* **GIVEN TASK**: Please update the entries below by changing every "named target" to "listed item" and leaving everything else as it is.
--- start of RECORDS FOR THE TASK ---
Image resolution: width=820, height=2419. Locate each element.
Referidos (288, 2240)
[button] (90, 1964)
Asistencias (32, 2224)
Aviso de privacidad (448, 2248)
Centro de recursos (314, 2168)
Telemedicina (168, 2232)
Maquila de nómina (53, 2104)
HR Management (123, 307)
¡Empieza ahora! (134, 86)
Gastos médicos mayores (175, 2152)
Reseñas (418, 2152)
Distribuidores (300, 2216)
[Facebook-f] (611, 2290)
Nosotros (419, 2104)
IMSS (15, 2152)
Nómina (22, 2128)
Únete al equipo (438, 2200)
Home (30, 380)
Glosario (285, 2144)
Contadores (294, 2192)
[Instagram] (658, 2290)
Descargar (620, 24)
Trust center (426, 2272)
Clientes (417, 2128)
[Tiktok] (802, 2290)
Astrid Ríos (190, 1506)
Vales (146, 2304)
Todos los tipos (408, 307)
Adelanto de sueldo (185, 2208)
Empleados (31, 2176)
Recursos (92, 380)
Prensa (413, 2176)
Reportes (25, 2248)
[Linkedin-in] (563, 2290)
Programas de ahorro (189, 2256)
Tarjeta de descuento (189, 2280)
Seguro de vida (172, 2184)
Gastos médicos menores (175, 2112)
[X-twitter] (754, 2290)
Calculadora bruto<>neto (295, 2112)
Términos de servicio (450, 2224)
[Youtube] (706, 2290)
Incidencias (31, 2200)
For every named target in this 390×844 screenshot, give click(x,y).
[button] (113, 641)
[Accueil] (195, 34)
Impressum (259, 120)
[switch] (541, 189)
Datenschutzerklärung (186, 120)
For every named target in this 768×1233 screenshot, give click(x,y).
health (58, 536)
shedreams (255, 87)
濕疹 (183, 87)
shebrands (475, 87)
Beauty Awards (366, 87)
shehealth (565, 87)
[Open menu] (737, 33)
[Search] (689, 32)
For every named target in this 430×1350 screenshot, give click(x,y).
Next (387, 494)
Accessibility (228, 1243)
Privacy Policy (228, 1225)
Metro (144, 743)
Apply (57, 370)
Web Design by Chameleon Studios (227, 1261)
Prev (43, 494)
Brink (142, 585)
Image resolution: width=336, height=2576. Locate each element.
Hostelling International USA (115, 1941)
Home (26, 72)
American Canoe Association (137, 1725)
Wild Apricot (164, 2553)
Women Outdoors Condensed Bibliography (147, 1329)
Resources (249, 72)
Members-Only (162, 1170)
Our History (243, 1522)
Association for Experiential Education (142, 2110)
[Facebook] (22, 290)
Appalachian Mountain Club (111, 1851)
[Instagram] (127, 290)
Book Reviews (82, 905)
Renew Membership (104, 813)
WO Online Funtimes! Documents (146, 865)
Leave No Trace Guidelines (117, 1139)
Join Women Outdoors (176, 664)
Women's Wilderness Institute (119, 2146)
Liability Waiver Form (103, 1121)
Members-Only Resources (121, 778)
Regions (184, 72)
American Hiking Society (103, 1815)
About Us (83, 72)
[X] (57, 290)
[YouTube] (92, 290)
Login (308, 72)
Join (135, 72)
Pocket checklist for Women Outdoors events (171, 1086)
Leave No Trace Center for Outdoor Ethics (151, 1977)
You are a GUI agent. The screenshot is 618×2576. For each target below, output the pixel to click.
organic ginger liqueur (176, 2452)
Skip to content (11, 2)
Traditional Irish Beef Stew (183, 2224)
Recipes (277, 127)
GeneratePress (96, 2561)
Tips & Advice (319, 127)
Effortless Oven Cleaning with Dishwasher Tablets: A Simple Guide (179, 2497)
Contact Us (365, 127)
--- end of RECORDS FOR THE TASK ---
* **RESPONSE FOR THIS EXERCISE**:
Image resolution: width=820, height=2419. Locate each element.
Referidos (288, 2240)
[button] (90, 1964)
Asistencias (32, 2224)
Aviso de privacidad (448, 2248)
Centro de recursos (314, 2168)
Telemedicina (168, 2232)
Maquila de nómina (53, 2104)
HR Management (123, 307)
¡Empieza ahora! (134, 86)
Gastos médicos mayores (175, 2152)
Reseñas (418, 2152)
Distribuidores (300, 2216)
[Facebook-f] (611, 2290)
Nosotros (419, 2104)
IMSS (15, 2152)
Nómina (22, 2128)
Únete al equipo (438, 2200)
Home (30, 380)
Glosario (285, 2144)
Contadores (294, 2192)
[Instagram] (658, 2290)
Descargar (620, 24)
Trust center (426, 2272)
Clientes (417, 2128)
[Tiktok] (802, 2290)
Astrid Ríos (190, 1506)
Vales (146, 2304)
Todos los tipos (408, 307)
Adelanto de sueldo (185, 2208)
Empleados (31, 2176)
Recursos (92, 380)
Prensa (413, 2176)
Reportes (25, 2248)
[Linkedin-in] (563, 2290)
Programas de ahorro (189, 2256)
Tarjeta de descuento (189, 2280)
Seguro de vida (172, 2184)
Gastos médicos menores (175, 2112)
[X-twitter] (754, 2290)
Calculadora bruto<>neto (295, 2112)
Términos de servicio (450, 2224)
[Youtube] (706, 2290)
Incidencias (31, 2200)
For every listed item in this 390×844 screenshot, give click(x,y).
[button] (113, 641)
[Accueil] (195, 34)
Impressum (259, 120)
[switch] (541, 189)
Datenschutzerklärung (186, 120)
For every listed item in this 768×1233 screenshot, give click(x,y).
health (58, 536)
shedreams (255, 87)
濕疹 (183, 87)
shebrands (475, 87)
Beauty Awards (366, 87)
shehealth (565, 87)
[Open menu] (737, 33)
[Search] (689, 32)
For every listed item in this 430×1350 screenshot, give click(x,y).
Next (387, 494)
Accessibility (228, 1243)
Privacy Policy (228, 1225)
Metro (144, 743)
Apply (57, 370)
Web Design by Chameleon Studios (227, 1261)
Prev (43, 494)
Brink (142, 585)
Image resolution: width=336, height=2576. Locate each element.
Hostelling International USA (115, 1941)
Home (26, 72)
American Canoe Association (137, 1725)
Wild Apricot (164, 2553)
Women Outdoors Condensed Bibliography (147, 1329)
Resources (249, 72)
Members-Only (162, 1170)
Our History (243, 1522)
Association for Experiential Education (142, 2110)
[Facebook] (22, 290)
Appalachian Mountain Club (111, 1851)
[Instagram] (127, 290)
Book Reviews (82, 905)
Renew Membership (104, 813)
WO Online Funtimes! Documents (146, 865)
Leave No Trace Guidelines (117, 1139)
Join Women Outdoors (176, 664)
Women's Wilderness Institute (119, 2146)
Liability Waiver Form (103, 1121)
Members-Only Resources (121, 778)
Regions (184, 72)
American Hiking Society (103, 1815)
About Us (83, 72)
[X] (57, 290)
[YouTube] (92, 290)
Login (308, 72)
Join (135, 72)
Pocket checklist for Women Outdoors events (171, 1086)
Leave No Trace Center for Outdoor Ethics (151, 1977)
You are a GUI agent. The screenshot is 618×2576. For each target below, output the pixel to click.
organic ginger liqueur (176, 2452)
Skip to content (11, 2)
Traditional Irish Beef Stew (183, 2224)
Recipes (277, 127)
GeneratePress (96, 2561)
Tips & Advice (319, 127)
Effortless Oven Cleaning with Dishwasher Tablets: A Simple Guide (179, 2497)
Contact Us (365, 127)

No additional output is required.